Task details
Each line of the data below from the one holding "Image resolution: width=908" to the one holding "Task: Activate the third option's entry box", inclusive, is to be reproduced exactly; no other line belongs in the answer.

Material to process
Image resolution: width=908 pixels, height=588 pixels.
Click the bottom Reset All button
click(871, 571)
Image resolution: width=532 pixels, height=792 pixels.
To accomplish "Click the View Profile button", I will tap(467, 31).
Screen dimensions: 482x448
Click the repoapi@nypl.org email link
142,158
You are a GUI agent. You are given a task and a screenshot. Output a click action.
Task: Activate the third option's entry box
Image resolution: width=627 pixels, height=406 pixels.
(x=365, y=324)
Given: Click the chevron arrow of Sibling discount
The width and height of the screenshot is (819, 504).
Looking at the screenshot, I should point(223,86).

--

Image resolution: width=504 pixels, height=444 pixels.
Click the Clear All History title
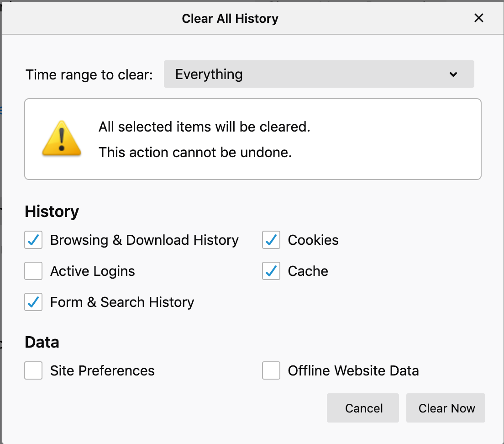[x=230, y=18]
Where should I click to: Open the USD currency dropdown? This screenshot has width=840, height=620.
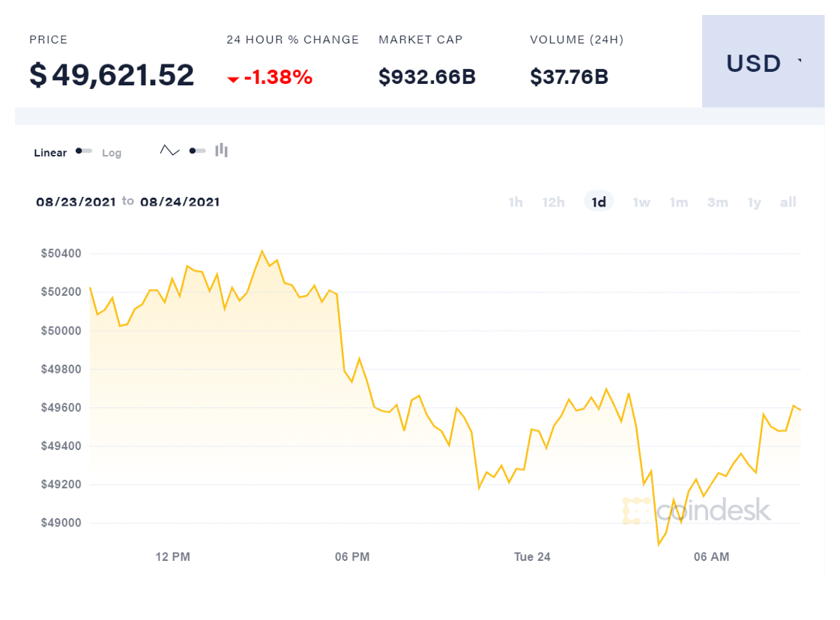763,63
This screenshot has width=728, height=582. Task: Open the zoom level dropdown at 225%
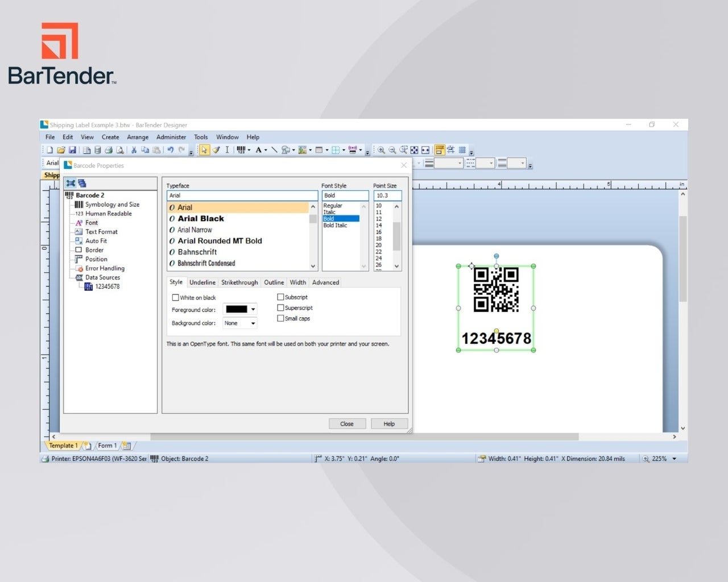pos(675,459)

Written answer
Image resolution: width=908 pixels, height=588 pixels.
Click the bottom Reset All button
click(871, 571)
Image resolution: width=532 pixels, height=792 pixels.
To accomplish "Click the View Profile button", I will tap(467, 31).
Screen dimensions: 482x448
Click the repoapi@nypl.org email link
142,158
You are a GUI agent. You are given a task and a screenshot. Output a click action.
Task: Activate the third option's entry box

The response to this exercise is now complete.